竹中工務店と竹中土木は、微生物による分解が最も活性化する約25〜30度に地盤を加温する機能と、不均質な地盤にも加温浄化剤を全体に注入可能な制御機能を両立したVOC汚染土の浄化システムを開発した。両社は、新システムが従来のバイオスティミュレーションと比較して浄化期間が短い点をセールスポイントに、VOC汚染で活用されていない用地の所有者などに今後訴求していく。
竹中工務店と竹中土木は2020年10月15日、クロロエチレン類(VOC)に汚染された地盤を掘削せずに浄化するシステム「温促バイオ」を開発したことを明かした。
温促バイオは、外部で培養した微生物を用いた加温浄化剤を汚染土に注入し、通常約15〜17度の地盤温度を約25〜30度にすることで、土粒子に固着したVOCの脱離を促進し、微生物によりVOCを分解させる。
また、地盤内で加温浄化剤と同じ挙動をする「蛍光トレーサー」を活用して、加温浄化剤の地中での拡散状況を見える化し、システムで、加温浄化剤が汚染土の全体に行き渡るように制御して、浄化不良や再汚染のリスクを下げる。

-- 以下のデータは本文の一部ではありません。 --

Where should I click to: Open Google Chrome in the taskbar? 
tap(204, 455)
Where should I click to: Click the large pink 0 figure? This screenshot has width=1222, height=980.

新システムをVOC汚染土の除去に適用することで、地盤中に存在する微生物を活性化させて汚染土を浄化するバイオスティミュレーションと比較して、コストを同程度以下に抑えたままで、浄化期間を約50%以下に短縮可能。さらに、重機を使用する掘削除去を必要最小限にできるため、掘削機で全ての汚染土を取り除くケースと比較して、コストとCO2排出量を約50%以下まで減らせる。
現在、国内で土壌浄化の市場規模は年間約800億円とされており、うちVOC汚染によるものが約40%を占めている。竹中工務店と竹中土木は今後、土壌・地下水汚染が原因で土地の有効活用や土地再生が進んでいない用地などの所有者を中心に温促バイオの適用を提案していく方針を示している。
なお、新システムの開発は、新エネルギー・産業技術総合開発機構(NEDO)が展開している戦略的省エネルギー技術革新プログラムの助成を受け、横浜国立大学や岡山大学との産学連携で共同研究した。